Selain itu, untuk isu intoleransi ditujukan ke masyarakat Sumbar, dia menebak kemungkinan ada kaitannya dengan hasil Pemilu 2019. Pasalnya, Presiden Joko Widodo yang terpilih sangat minim mendapat dukungan suara dari masyarakat Sumbar.

"Kalau intoleran, mungkin, mungkin karena Pemilu yang lalu, hasilnya di Sumbar ini tak lebih 20 persen ya yang memberi dukungan kepada Pak Jokowi. Mungkin karena itu," ungkapnya.

Padahal, dia menilai perbedaan ialah sebuah keniscayaan dan hal yang sangat wajar terjadi selaku negara demokrasi. Dengan begitu, masyarakat Indonesia harus lebih dewasa dalam berpikir, bersikap, memilih, dan menerima perbedaan.

"Ada dua pasangan, satu milih A satu milih B itu wajar. Tapi yang tidak wajar itu, kalau memilih 100 persen si A, itu tidak wajar," terang sesepuh Lemhanas itu.

Kendati begitu, perbedaan memilih sifatnya sementara. Dalam artian, perbedaan memilih harus berakhir ketika Pilpres atau Pemilu selesai, dan menghormati segala keputusan demokrasi yang ditetapkan.

"Nah, sekarang kan masyarakat Sumbar juga telah menghormati keputusan demokrasi, mengakui Pak Jokowi Presiden," tuturnya.

Pernyataan serupa juga sempat dilontarkan Deputi Pengkajian Lemhanas, Reni Mayerni. Dia bahkan menyebut, Sumbar ialah rumah tempat belajar tentang demokrasi dan keberagaman bangsa sejak awal-awal kemerdekaan Indonesia.
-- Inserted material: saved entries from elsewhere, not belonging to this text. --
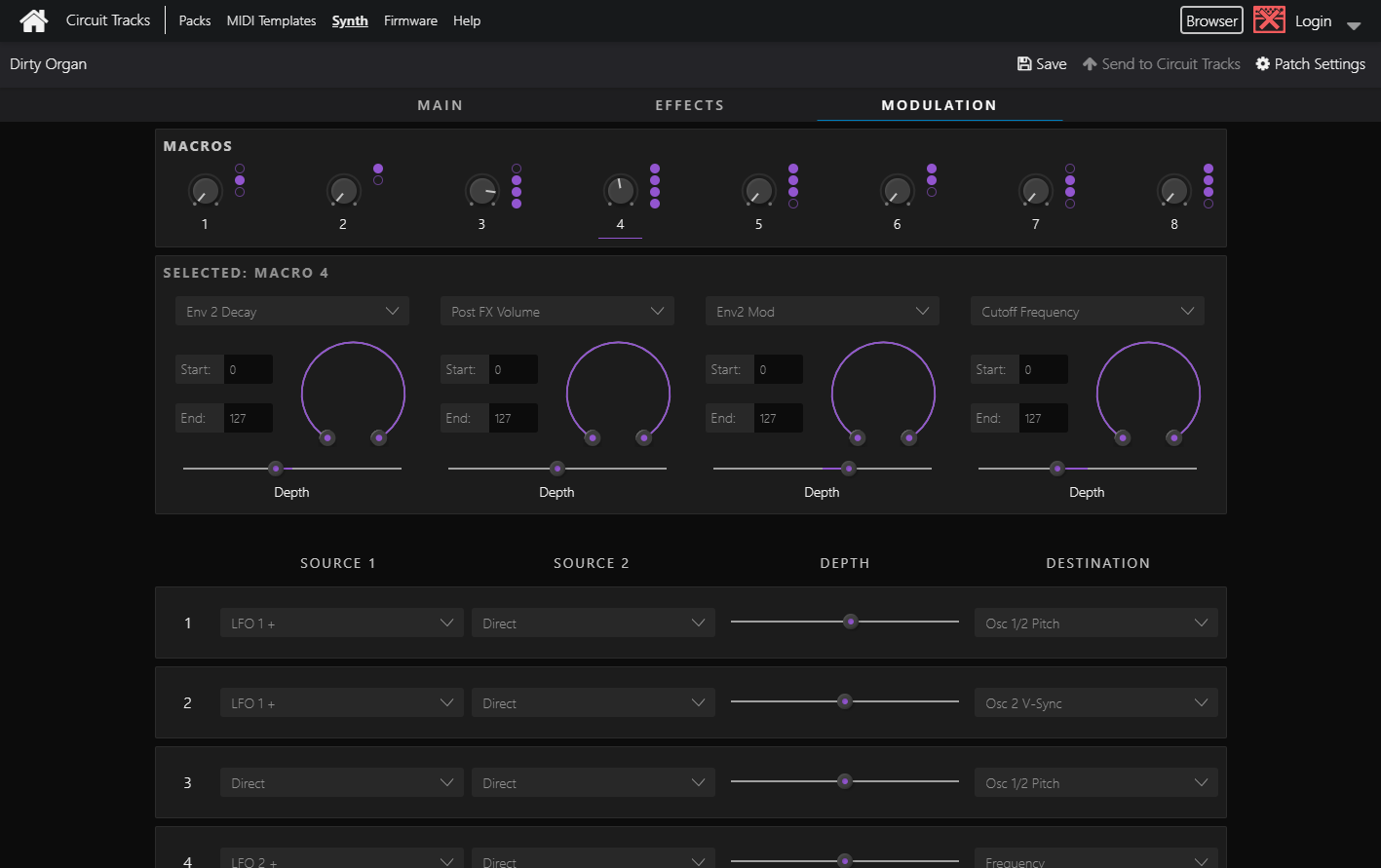The width and height of the screenshot is (1381, 868).
Task: Expand Source 1 dropdown in modulation row 3
Action: pos(340,781)
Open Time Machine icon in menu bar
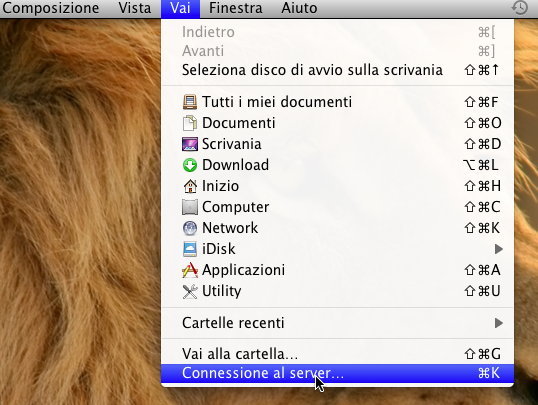 click(x=520, y=8)
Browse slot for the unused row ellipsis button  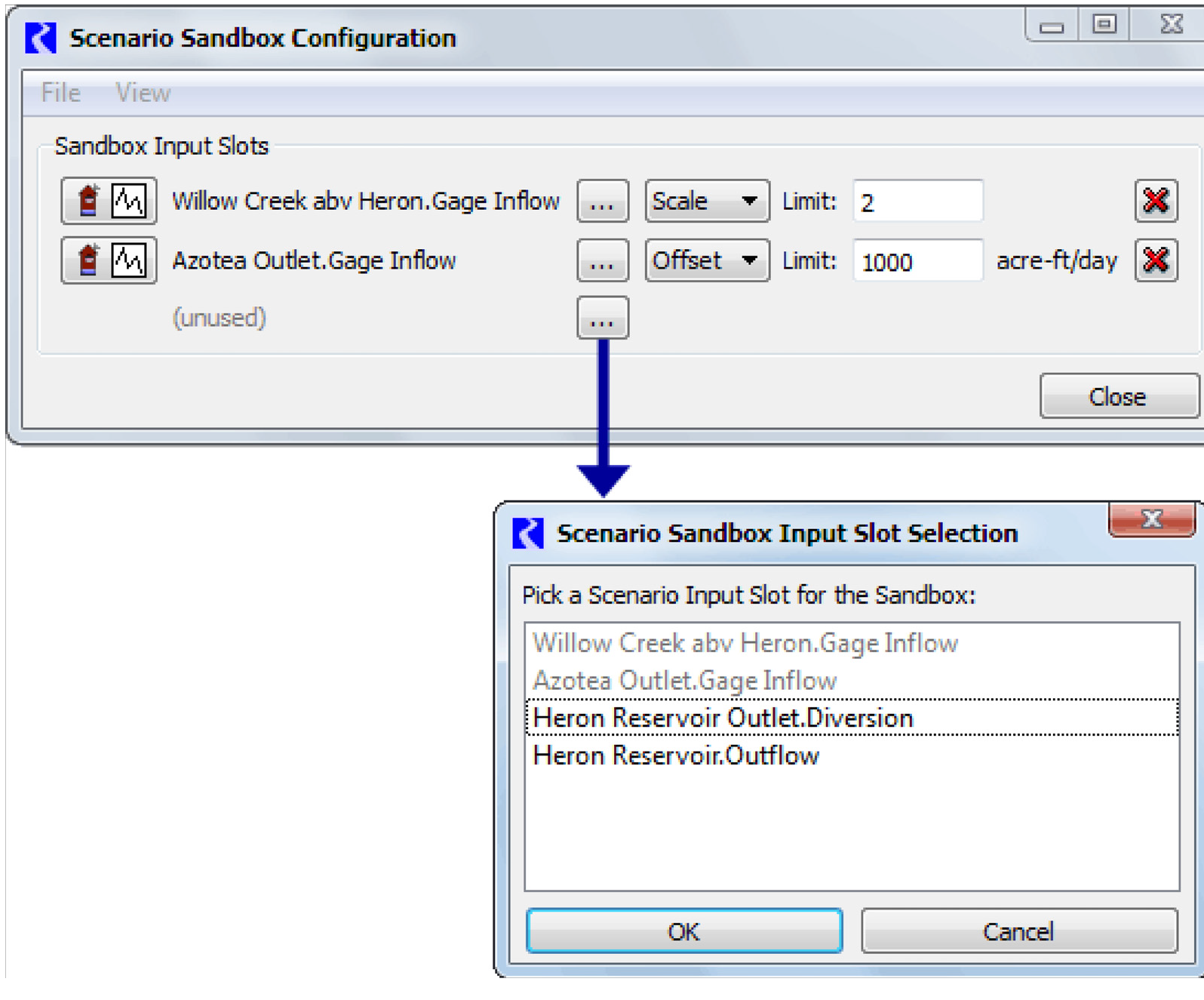tap(602, 318)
Pernyataan itu dibuktikan, karena Sumbar memiliki banyak tokoh-tokoh bangsa dengan paham yang beragam dan menyatukan. Mulai dari paham 'kanan', yakni Buya Hamka, nasionalis seperti Bung Hatta, dan yang paham 'kiri' yakni "Tan Malaka".

"Jadi Indonesia itu belajar keberagam dari Sumbar. Sehingga tidak ada pertentangan yang sangat runcing terjadi di Sumbar hanya karena perbedaan," tegasnya.

Sementara Kepala Kesbangpol Sumbar, Jefrinal Arifin mengakui, hidupnya sistem demokrasi dalam masyarakat Sumbar sejak berabad-abad lalu. Namun isu negatif yang memecah-belah bangsa seperti intoleransi dan racikalisme sering mengarah ke Sumbar.

"Jadi peran semua pihak sangat penting menepis isu ini. Mulai dari pemangku adat, orang berilmu, dan ulama kami dorong meningkatkan perannya kembali kepada masyarakat," jelasnya.

Begitu pula anggota DPRD Sumbar, Zulkenedi Said, menegaskan isu-isu negatif tentang Sumbar intoleransi dan radikal itu tak benar. Salah satu pembuktiannya, melakukan Dialog Kebangsaan dan mengundang seluruh alumni Lemhanas angkatan 60.

"Semua alumni Lemhanas angkatan 60 kita undang ke Padang, agar bisa melihat kondisi di lapangan secara langsung, menepis isu-isu selama ini," pungkasnya.